Mother's Red Dress is the latest offering from No Restrictions Entertainment’s writer/director Edgar Michael Bravo and producer John Paul Rice.
In watching it, viewers get introduced to Paul Ullman (played by Timothy Driscoll). Paul is a young man who is trying his best to quietly rebuild his life while wrestling with fragments of shocking memories about his family that he can’t quite piece together.
The highest compliment that I think I can pay the team of Bravo and Rice is that ironically, their movies are so poignantly raw that they don’t feel like movies at all but, rather artistic portraits of the darker side of everyday life. This analogy was also alluded to by Mireille Miskulin (owner of The Entertainment Corner) in a recent interview that she did on my podcast about indie entertainment in general.
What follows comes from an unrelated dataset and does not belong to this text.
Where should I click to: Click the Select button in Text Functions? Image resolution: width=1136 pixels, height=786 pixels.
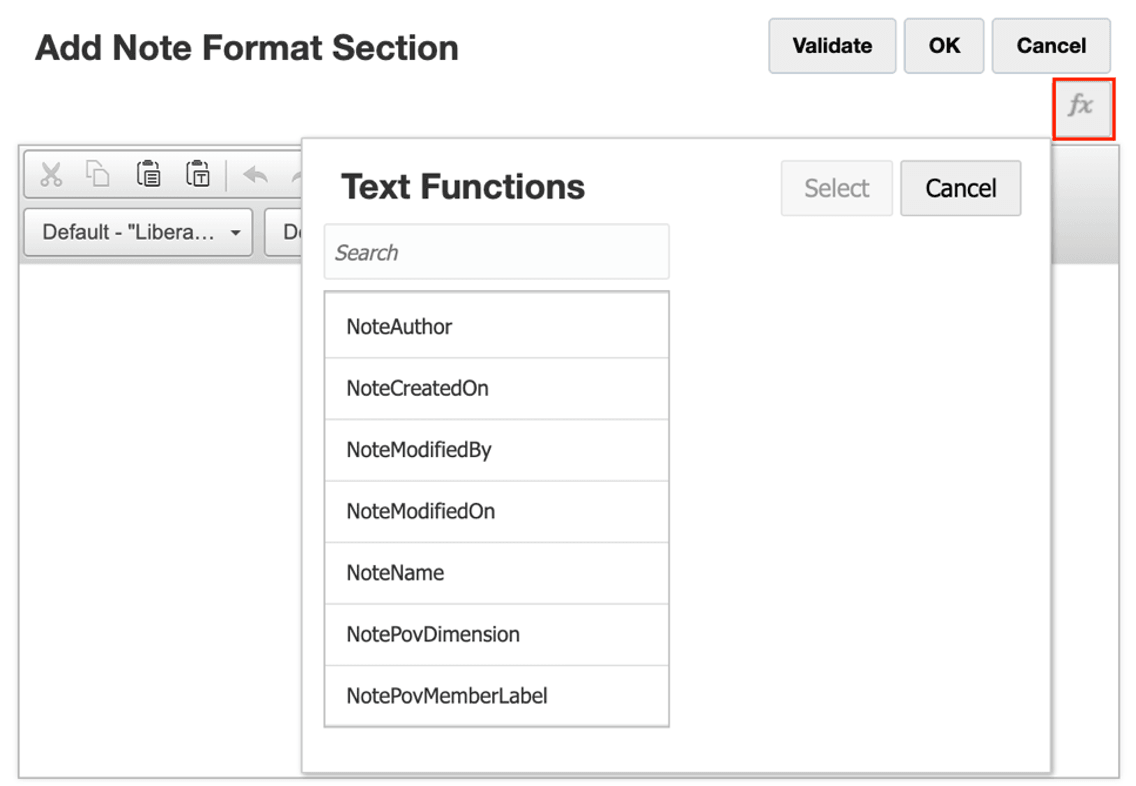(836, 188)
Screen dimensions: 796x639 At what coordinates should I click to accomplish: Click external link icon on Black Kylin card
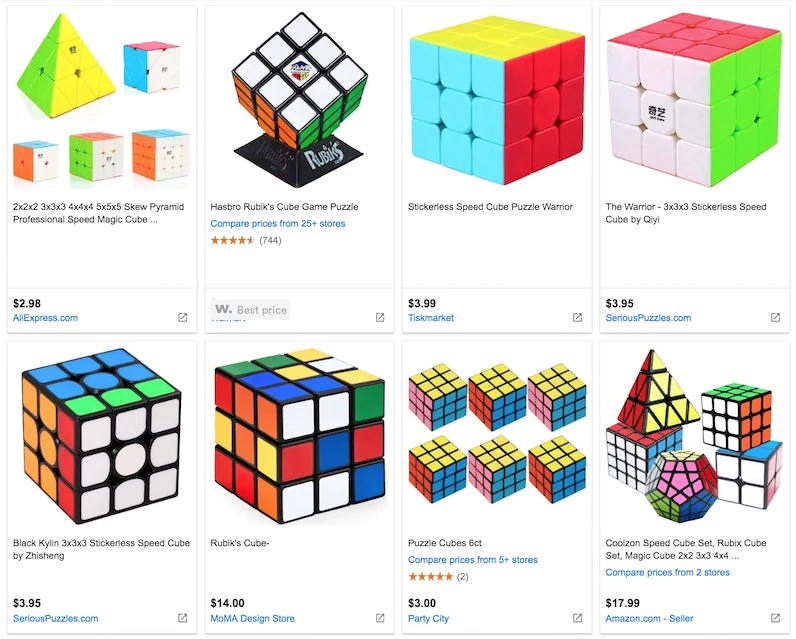(182, 618)
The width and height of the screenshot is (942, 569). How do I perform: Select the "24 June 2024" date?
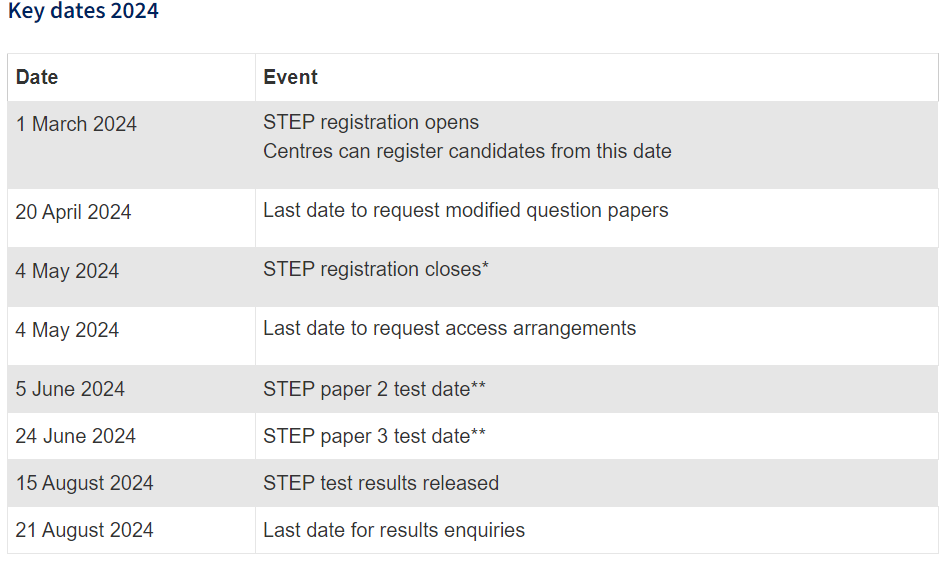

Timothy Driscoll is able to take the archetype of a conflicted young man and somehow make it his own with surprising effectiveness. While the rest of the players all turned in strong performances, I particularly enjoyed Jeff Davis’ portrayal of Paul’s abusive father Brian and almost wished that the part had been slightly larger. The lilting score provided by Kevin J. Doucette and The LA Strings also carefully propels the story forward – almost to the point of being another character in the film.
Mother’s Red Dress is the kind of piece that will leave viewers thinking and having them go back to watch it again. Bravo clearly knows his instrument and is comfortable with his craft. Every shot and every line of dialogue are deliberate. At times, you may have a hard time watching but, you won’t be able to look away either.